Content starts

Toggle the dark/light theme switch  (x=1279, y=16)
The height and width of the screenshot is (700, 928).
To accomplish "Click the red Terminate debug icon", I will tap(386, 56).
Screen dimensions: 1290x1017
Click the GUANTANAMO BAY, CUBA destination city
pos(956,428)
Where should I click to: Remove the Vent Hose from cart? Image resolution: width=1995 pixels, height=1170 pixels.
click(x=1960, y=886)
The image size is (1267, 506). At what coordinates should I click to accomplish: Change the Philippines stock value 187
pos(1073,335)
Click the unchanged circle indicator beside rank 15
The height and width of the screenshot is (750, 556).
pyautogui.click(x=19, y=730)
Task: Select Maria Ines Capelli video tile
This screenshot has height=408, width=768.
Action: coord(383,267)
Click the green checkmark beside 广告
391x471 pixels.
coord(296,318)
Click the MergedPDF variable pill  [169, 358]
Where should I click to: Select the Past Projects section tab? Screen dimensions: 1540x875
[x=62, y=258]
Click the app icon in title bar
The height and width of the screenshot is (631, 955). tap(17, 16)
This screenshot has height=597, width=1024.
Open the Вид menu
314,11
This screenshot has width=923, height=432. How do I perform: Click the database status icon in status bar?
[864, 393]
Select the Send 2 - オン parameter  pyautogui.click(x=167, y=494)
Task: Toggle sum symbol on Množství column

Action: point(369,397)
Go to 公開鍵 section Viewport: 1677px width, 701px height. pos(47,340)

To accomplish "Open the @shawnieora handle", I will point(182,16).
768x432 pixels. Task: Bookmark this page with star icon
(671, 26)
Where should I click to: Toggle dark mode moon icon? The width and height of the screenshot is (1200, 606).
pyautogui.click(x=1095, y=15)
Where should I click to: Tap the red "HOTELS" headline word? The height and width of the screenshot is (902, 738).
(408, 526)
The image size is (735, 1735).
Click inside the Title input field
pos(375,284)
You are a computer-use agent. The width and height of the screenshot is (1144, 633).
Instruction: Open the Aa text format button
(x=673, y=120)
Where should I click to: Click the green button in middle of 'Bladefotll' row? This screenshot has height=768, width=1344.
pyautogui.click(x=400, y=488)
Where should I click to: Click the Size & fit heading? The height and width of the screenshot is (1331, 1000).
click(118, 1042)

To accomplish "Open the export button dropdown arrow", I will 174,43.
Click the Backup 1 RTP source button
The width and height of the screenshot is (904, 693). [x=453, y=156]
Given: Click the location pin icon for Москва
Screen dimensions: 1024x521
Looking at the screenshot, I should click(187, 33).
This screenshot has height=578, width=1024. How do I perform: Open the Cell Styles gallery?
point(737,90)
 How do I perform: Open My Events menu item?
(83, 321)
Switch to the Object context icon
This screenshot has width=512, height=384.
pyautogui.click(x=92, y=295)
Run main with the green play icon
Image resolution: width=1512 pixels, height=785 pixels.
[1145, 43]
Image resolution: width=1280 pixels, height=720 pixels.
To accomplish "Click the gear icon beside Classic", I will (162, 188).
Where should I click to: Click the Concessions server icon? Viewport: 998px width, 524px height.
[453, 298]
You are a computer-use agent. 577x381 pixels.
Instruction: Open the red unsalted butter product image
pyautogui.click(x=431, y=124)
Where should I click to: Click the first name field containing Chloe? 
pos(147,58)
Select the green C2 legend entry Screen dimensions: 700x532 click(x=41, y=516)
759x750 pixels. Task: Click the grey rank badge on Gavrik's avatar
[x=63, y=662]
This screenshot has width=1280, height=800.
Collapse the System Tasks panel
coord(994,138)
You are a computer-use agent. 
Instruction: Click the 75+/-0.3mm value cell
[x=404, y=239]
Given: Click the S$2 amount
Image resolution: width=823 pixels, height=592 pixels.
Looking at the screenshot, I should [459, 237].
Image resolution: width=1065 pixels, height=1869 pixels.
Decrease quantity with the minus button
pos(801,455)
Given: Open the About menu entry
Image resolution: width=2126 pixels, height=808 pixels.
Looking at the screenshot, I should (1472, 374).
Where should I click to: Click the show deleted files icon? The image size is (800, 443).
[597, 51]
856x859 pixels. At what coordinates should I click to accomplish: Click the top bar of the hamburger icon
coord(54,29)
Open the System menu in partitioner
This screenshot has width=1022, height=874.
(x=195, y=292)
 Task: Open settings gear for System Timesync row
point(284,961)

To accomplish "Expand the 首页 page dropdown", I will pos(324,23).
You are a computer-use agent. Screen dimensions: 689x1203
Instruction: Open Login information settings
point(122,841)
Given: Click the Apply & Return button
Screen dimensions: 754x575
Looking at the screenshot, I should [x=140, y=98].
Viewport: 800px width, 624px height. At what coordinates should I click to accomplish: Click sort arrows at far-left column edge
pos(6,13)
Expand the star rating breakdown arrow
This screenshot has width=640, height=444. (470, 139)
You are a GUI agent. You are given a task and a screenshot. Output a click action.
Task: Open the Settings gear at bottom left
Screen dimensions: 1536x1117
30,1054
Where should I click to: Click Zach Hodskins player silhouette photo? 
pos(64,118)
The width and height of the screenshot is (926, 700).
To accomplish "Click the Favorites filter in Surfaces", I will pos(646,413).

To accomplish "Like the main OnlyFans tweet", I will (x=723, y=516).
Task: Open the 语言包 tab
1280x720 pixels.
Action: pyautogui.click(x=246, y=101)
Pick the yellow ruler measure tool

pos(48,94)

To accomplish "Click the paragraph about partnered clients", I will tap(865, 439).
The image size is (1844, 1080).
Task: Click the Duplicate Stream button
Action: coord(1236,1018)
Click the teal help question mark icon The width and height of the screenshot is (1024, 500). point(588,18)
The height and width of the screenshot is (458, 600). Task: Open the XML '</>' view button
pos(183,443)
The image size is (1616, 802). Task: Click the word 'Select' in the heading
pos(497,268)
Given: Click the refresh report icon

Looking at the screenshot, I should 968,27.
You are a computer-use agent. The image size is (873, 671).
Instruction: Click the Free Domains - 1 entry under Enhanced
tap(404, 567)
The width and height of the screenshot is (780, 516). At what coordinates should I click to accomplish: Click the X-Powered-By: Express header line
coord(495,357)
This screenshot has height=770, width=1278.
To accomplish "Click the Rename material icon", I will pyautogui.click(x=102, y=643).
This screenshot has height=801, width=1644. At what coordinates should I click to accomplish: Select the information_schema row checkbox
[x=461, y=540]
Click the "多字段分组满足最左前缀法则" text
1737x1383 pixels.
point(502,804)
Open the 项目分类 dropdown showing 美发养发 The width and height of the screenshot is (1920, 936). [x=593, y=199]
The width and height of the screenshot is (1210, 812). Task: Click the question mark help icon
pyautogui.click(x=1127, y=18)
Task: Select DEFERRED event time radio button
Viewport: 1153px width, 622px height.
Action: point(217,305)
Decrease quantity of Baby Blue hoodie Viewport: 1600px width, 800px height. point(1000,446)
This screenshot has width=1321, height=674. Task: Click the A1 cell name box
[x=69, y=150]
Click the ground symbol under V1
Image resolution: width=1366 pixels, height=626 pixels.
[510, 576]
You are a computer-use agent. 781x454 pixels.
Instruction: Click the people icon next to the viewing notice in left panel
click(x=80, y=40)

Content ends

- DIRECTIONS FOR THIS TASK -
Retrieve each line from the records above where the word "agent" occurs.

- COMPLETED TASK -
You are a computer-use agent. The width and height of the screenshot is (1144, 633).
You are a computer-use agent. 577x381 pixels.
You are a computer-use agent. 
You are a computer-use agent. Screen dimensions: 689x1203
You are a GUI agent. You are given a task and a screenshot. Output a click action.
You are a computer-use agent. The image size is (873, 671).
You are a computer-use agent. 781x454 pixels.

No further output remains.